* EXCERPTED DATA *
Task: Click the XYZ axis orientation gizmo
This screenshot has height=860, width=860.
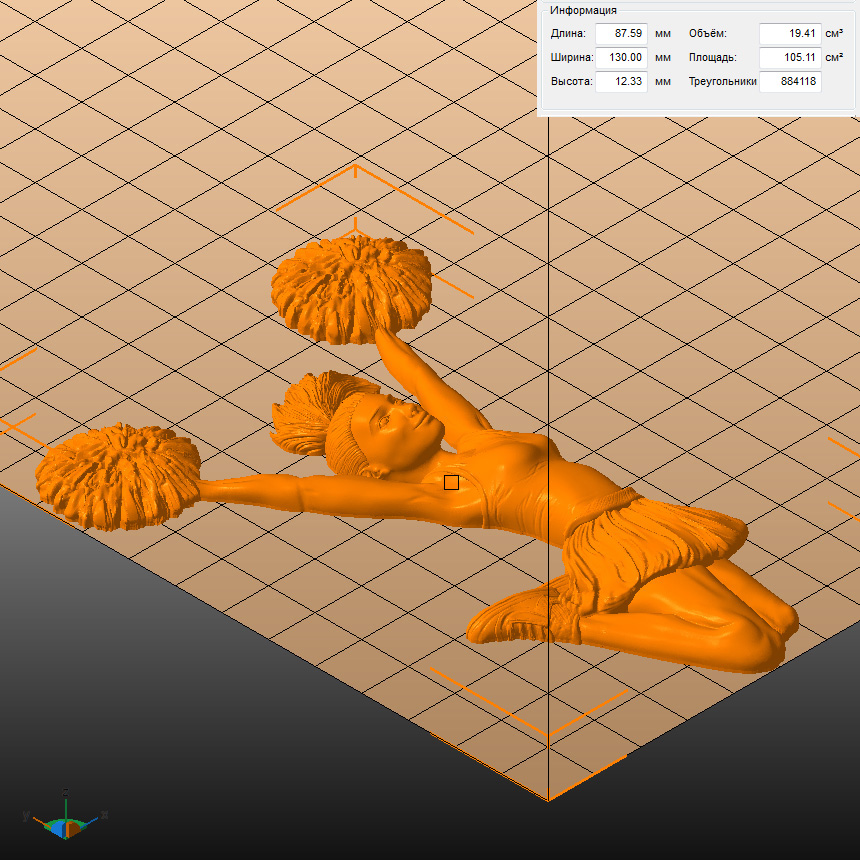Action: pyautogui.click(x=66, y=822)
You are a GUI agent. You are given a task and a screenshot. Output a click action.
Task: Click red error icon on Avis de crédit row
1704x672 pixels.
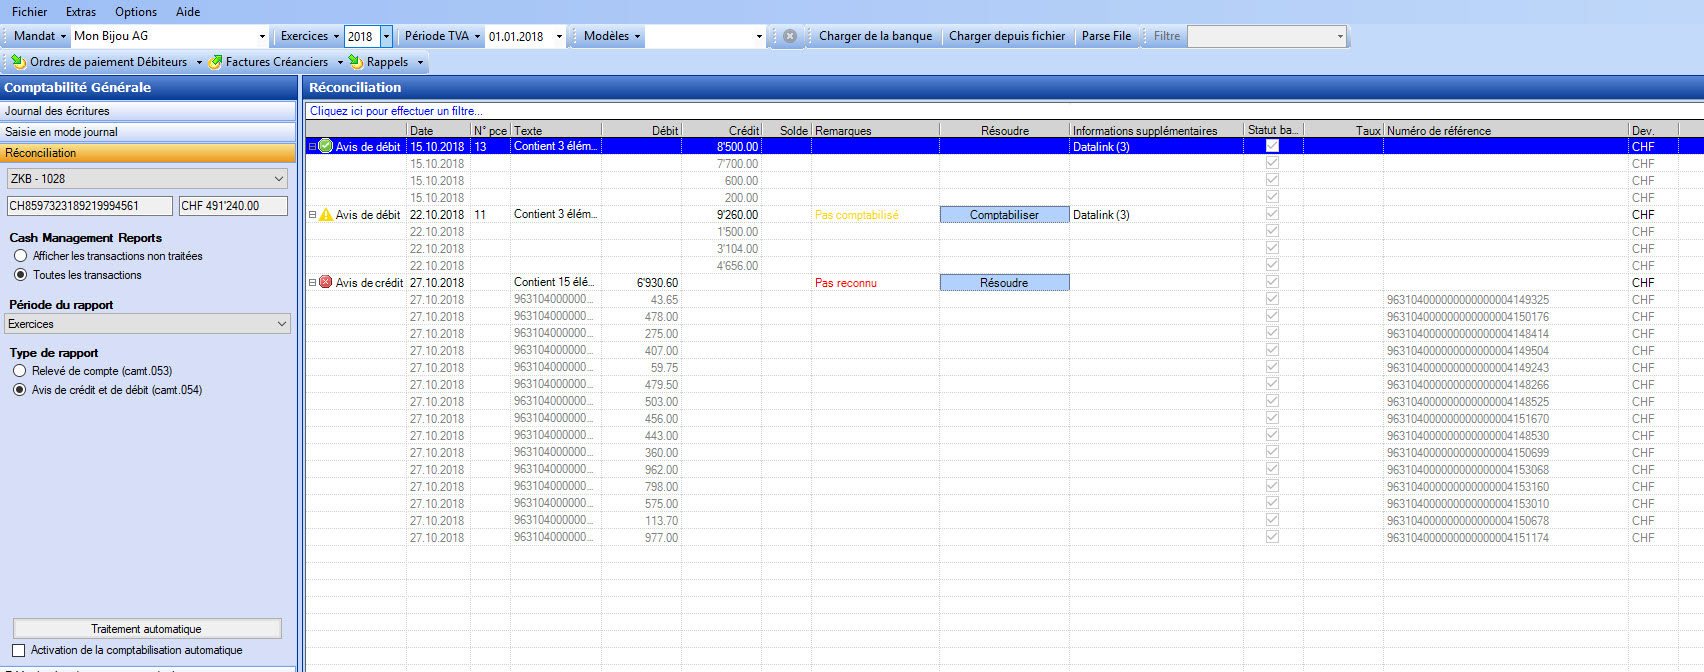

==

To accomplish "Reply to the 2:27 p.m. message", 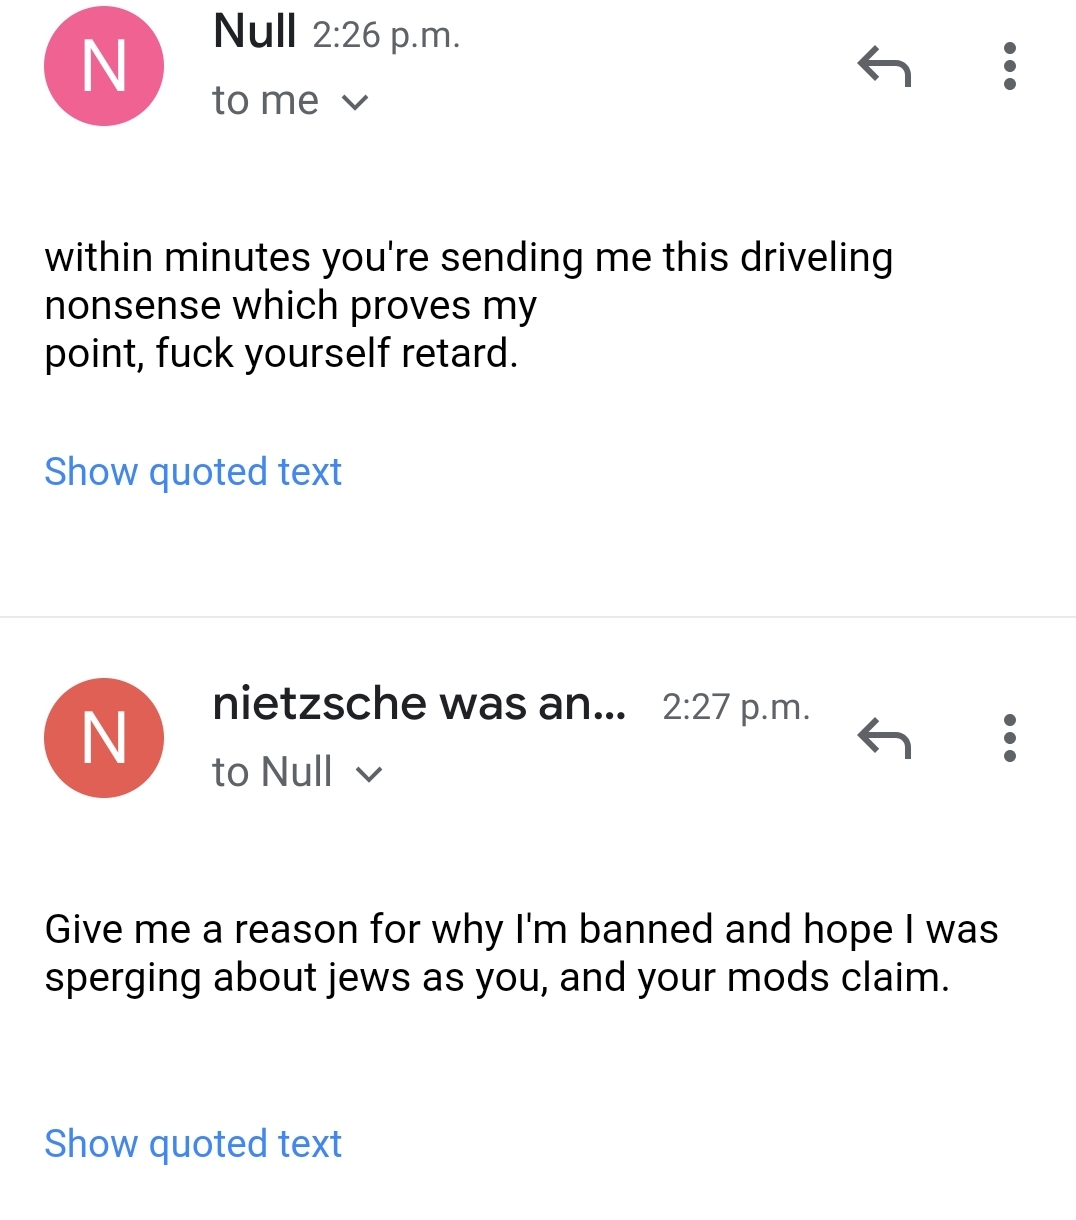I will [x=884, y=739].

* WHAT THIS TASK INVOLVES *
Return only the part of the records above that opens with the line containing "Task: Click red" and closes with the line containing "1704x672 pixels.", ends included.

* REPLY *
Task: Click red error icon on Avis de crédit row
1704x672 pixels.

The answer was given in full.